GPIO Interrupt Latency

Hello DevZone,

My team is developing a wearable that has time constraints which, we believe, are not being respected by Zephyr.

The setup is a nRF52840 based board which is connected to a chip (AS7058A by ams OSRAM) that communicates via I2C.

The chip has an interrupt line which triggers a callback that submits a worker to handle the I2C communiations.

The issue here is the high latency (can be above 2.5ms) between the interrupt rising edge on the chip and its respective detection on the nRF52840 Zephyr based application.

Here is a picture of an oscilloscope measuring the chip interrupt line (yellow) and a pin output (blue) set on interrupt handling (not on the worker).

As shown, interrupt detection has a variable latency and can go above 2.5ms, but sometimes it can be a few us.

The code for this is as follows:

Device tree configuration:

&gpio1 {
    status = "okay";

    as7058a {
        compatible = "gpio-keys";
        
        as7058a_int: as7058a_int {
            gpios = <&gpio1 03 (GPIO_ACTIVE_HIGH)>;
            label = "AS7058A interrupt";
        };
    };
};

Pin configuration and callback registration:

    /* Configure interrupt pin: Input */
    if ((ERR_SUCCESS == result) && (gpio_pin_configure_dt(&as7058a_int_speq, GPIO_INPUT) != 0))
    {
        result = ERR_SYSTEM_CONFIG;
    }
    /* Configure interrupt pin: Triggering on rising edge */
    if ((ERR_SUCCESS == result) && (gpio_pin_interrupt_configure_dt(&as7058a_int_speq, GPIO_INT_EDGE_RISING) != 0))
    {
        result = ERR_SYSTEM_CONFIG;
    }

    // Register AS7058A interrupt callback
    gpio_init_callback(&as7058a_int_cb_data, as7058a_int_callback, BIT(as7058a_int_speq.pin));
    result = gpio_add_callback(as7058a_int_speq.port, &as7058a_int_cb_data);

Interrupt callback:

/*! Interrupt service routine of the interrupt pin */
static void as7058a_int_callback(const struct device *dev, struct gpio_callback *cb, uint32_t pins)
// static void interrupt_callback()
{
    if (pins & BIT(as7058a_int_speq.pin))
    {
        nrf_gpio_pin_set(27);
        if (NULL != g_device_config.callback)
        {
            k_work_submit_to_queue(&int_cb_work_q, &int_cb_work);
        }
    }
}

We have added CONFIG_ZERO_LATENCY_IRQS to prj.conf, but apparently this doesn't affect GPIOTE.

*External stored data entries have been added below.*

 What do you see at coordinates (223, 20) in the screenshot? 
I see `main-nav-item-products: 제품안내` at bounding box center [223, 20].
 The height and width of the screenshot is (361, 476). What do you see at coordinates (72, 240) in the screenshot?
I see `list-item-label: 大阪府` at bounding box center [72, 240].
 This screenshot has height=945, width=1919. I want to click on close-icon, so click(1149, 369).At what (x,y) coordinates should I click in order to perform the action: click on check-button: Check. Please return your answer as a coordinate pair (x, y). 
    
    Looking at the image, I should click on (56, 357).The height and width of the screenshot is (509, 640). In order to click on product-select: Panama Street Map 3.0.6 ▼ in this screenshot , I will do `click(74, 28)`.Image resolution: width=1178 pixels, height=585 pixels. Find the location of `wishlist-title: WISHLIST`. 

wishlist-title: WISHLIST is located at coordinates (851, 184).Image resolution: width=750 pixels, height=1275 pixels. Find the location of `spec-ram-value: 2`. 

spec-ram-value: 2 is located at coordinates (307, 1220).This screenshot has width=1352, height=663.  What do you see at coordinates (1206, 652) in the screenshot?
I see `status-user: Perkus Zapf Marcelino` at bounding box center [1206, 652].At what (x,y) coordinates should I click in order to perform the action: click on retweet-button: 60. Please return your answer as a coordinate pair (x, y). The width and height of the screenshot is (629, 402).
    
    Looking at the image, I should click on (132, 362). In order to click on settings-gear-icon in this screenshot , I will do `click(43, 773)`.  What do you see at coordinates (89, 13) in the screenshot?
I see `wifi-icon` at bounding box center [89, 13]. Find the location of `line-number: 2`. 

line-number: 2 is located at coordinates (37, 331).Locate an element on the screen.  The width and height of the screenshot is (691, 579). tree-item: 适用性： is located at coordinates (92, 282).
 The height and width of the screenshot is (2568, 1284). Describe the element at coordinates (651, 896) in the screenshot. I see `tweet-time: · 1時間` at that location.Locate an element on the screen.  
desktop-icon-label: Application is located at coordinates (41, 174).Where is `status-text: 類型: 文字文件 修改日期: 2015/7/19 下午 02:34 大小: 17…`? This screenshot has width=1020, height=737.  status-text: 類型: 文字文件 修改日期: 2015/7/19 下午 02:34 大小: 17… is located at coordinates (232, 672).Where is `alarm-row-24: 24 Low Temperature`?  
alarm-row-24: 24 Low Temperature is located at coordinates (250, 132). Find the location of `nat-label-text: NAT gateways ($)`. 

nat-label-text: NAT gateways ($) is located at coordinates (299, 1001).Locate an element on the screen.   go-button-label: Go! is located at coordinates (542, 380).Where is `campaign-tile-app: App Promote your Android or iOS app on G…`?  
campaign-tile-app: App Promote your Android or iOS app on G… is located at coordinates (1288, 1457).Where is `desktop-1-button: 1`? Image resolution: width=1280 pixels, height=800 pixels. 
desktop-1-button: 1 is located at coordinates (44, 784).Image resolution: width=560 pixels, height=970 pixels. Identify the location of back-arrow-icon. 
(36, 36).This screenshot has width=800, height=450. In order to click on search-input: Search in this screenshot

How can we reduce this latency to be constant and as low as a few microsseconds?

We are using SDK v2.6.0.

Thanks in advance.

Parents Reply Children
  • Hello  ,

    Regarding IRQ_DIRECT_CONNECT, I haven't figured out how to use it with GPIOTE but I'll have another look and documentation. Also, from what I read, it could cause a few issues with managed GPIO interrupts.

    PPI looks intersting, I will try it.

    I also tried applying NVIC_SetPriority(GPIOTE_IRQn, IRQ_PRIO_LOWEST), and it seems to improve latency but doesn't completely solve it.

    Best regards,

  • Hello,

    I was finally able to pick-up this development again.

    So I followed sample at samples/boards/nrf/nrfx which uses IRQ_CONNECT and PPI.

    Running the sample directly in a nRF52840Dk, it seems to work perfectly - no delay between interrupt and action.

    When I implement the exact code on my application, the same issue I reported is happening.

    Probably related to other threads running in the system, but it's strange because all other threads are non-preemptive. I haven't activated any BLE threads - that will probably increase the latency by a lot.

    I tried changing priorities but no improvement.

    I tried changing IRQ_CONNECT to IRQ_DIRECT_CONNECT, but this results in a fatal error.

  • Ricardo Ferreira said:

    When I implement the exact code on my application, the same issue I reported is happening.

    Probably related to other threads running in the system, but it's strange because all other threads are non-preemptive. I haven't activated any BLE threads - that will probably increase the latency by a lot.

    Strange that this is happening even when the threads are non-preemptive, though I agree that the other threads are probably the culprit here. 

    Could you have a look at the other threads that are running? You can eg. use the Thread Viewer in the VSC extension. Have look here for a rundown on how to use it.

    Regards,

    Elfving

  • Hello  ,

    Here is a print of the threads' states at the moment the worker is called to handle interrupt off-load communications.

    The only thread preemption is sysworkq.